A former senior executive of a Japanese pension fund admitted Saturday to embezzlement in a scandal in which billions of yen in company pension money was lost.

Yoshinobu Sakamoto, 55, the former general manager of the Nagano Prefecture construction employees' pension fund, was arrested in Bangkok on Friday for being in the country illegally.

Thai immigration officials said Sakamoto, who is wanted by Japanese police, would be sent back to Japan pending completion of extradition procedures.

Sakamoto, whose passport expired in September 2011, paid a 1,800 baht (¥5,700) fine on Saturday after a court appearance.

Speaking to reporters, Sakamoto said he had already spent all the embezzled funds but declined to elaborate on how he used the money.

"(I'll talk) after returning to Japan," he said.

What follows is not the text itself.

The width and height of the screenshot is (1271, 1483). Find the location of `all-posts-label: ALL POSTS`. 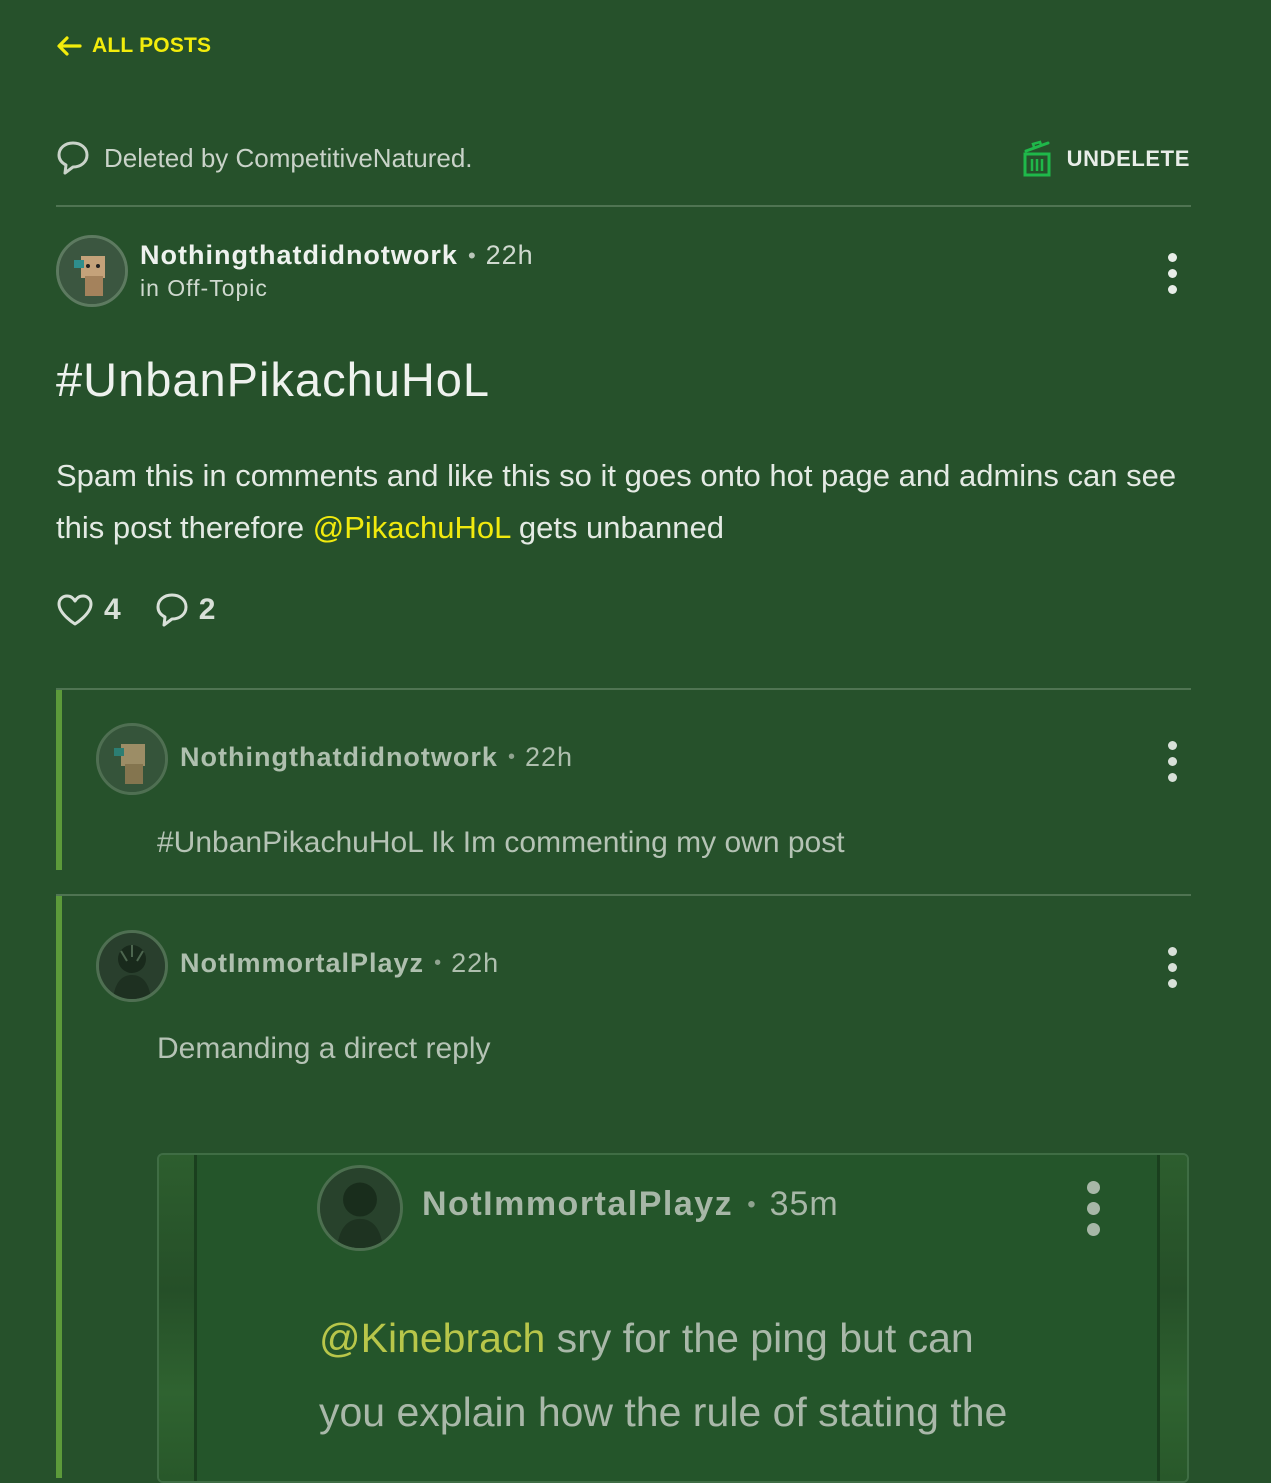

all-posts-label: ALL POSTS is located at coordinates (152, 46).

The Nagano construction employees' pension fund is one of the 17 Japanese funds defrauded by AIJ Investment Advisors Co., which has been renamed MARU.

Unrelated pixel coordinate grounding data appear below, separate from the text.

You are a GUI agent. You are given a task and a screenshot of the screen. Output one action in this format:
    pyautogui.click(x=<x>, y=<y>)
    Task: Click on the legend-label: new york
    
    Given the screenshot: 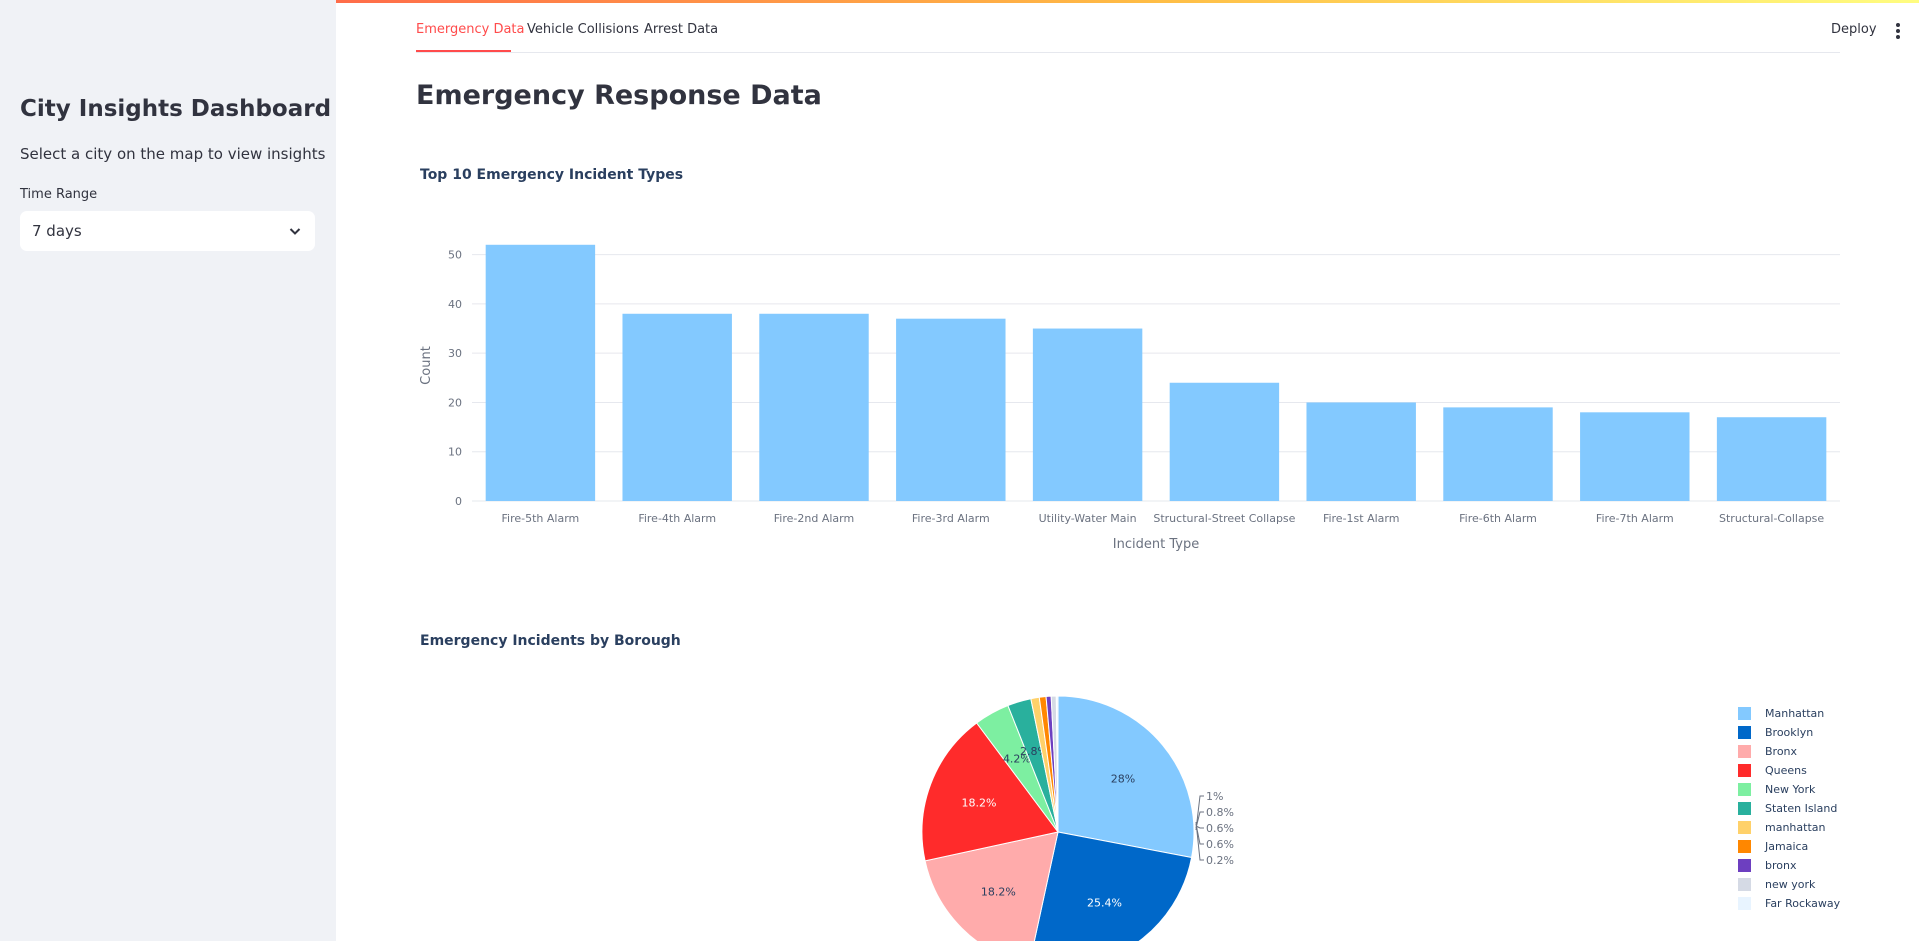 What is the action you would take?
    pyautogui.click(x=1790, y=884)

The Nagano pension fund had entrusted ¥6.5 billion to AIJ, which lost more than half of the ¥14.5 billion in pension money that was under its management.

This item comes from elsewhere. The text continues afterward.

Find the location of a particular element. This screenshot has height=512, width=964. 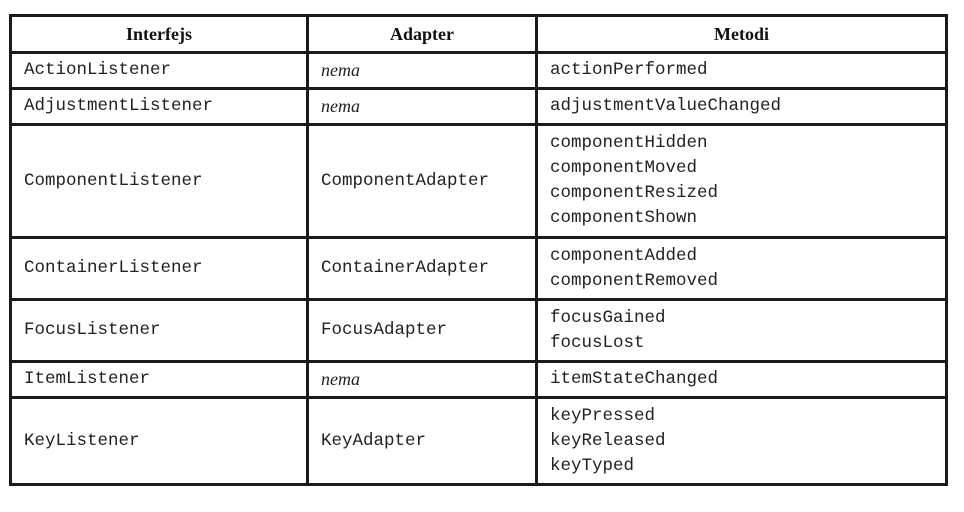

adapter-cell: FocusAdapter is located at coordinates (422, 330).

The Nagano fund also said ¥2.3 billion of its money had been misappropriated between 2005 and 2010.

Sakamoto fled to Thailand in September 2010 after the Nagano fund filed complaints over the misappropriation with police.

The owners of an apartment in western Bangkok where Sakamoto hid until shortly before his arrest said he seldom left his house and lived modestly.